I'm curious.  I had my first iui yesterday (friday) which wasn't as bad as i had expected.

This morning my left and right ovaries are very uncomfortable and I'm wondering whether ohss can appear this soon after hcg and iui?

Any help would put my mind at ease.

Thanks

Lucy


----------



## Mummytoone (Mar 23, 2002)

HI lucy

My personal experience of IUI left me with terrible ovulation pains. With IUI they tend to inseminate you the day before ovulation is expected so the pain you are experiencing today is all most certainly your eggs being released and the fluid that comes away with them. This is how my consultant explained it tome anyway.
With IVF it was a differnet pain with OHSS as the eggs are removed surgically so there is no ovulation pain as such. Does this make sense??

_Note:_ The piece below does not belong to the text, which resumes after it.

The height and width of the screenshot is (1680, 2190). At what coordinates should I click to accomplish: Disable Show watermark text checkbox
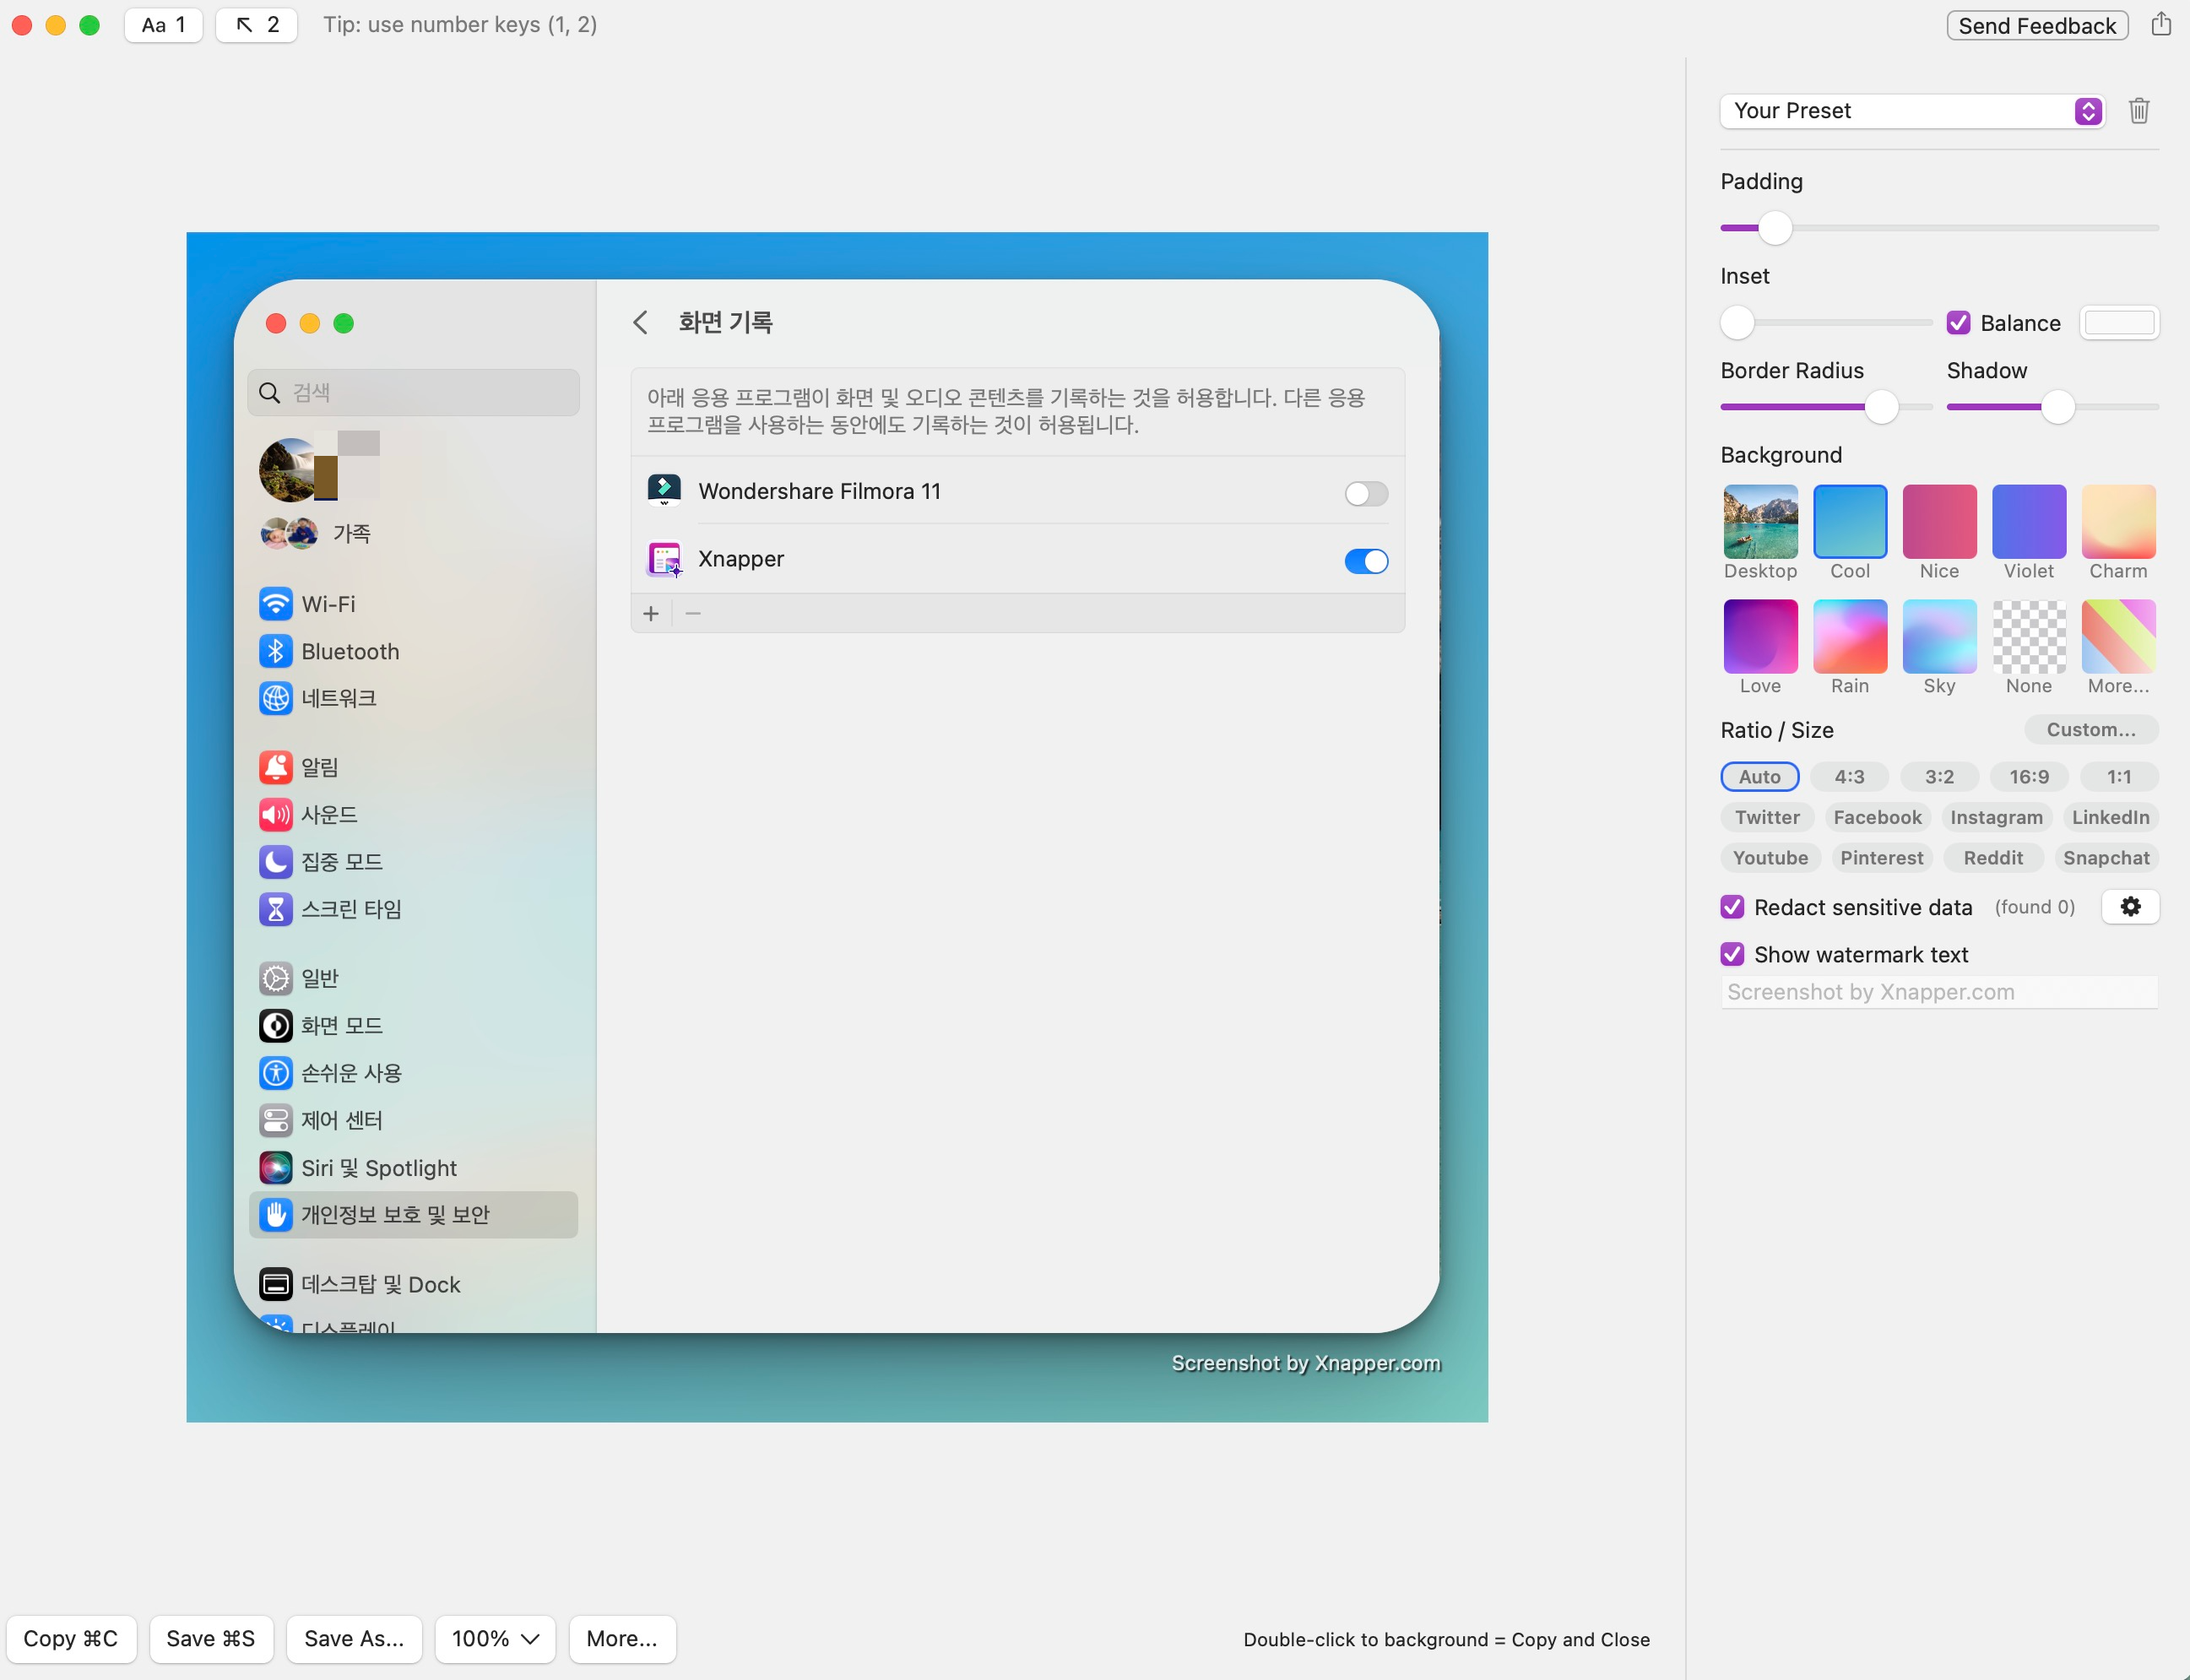click(1732, 954)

Hope the nurses dont mind me butting in but your post bought it back to me as how I felt.

Of course I would suggest you phone your clinic anyway just to check that you are ok.

Lots of luck

Lou xxxxx

P>S Imagine those spermies meeting your eggs today


----------



## lucy baldwin (Nov 17, 2003)

Now I'm even more confused.  I had my hcg injection on thurs and iui on fri.  Surely this would mean that i ovulated on the friday (hcg was thurs am)? Or would I ovulate today (sat)?


----------



## Mummytoone (Mar 23, 2002)

Lucy

Didnt mean to confuse you, just wanted to give you my experiences.
My guess would be that you would of ovulated overnight (last night)
I think Ill leave this one for the nurses so bumping for you  

xxxxxxxxxxx


----------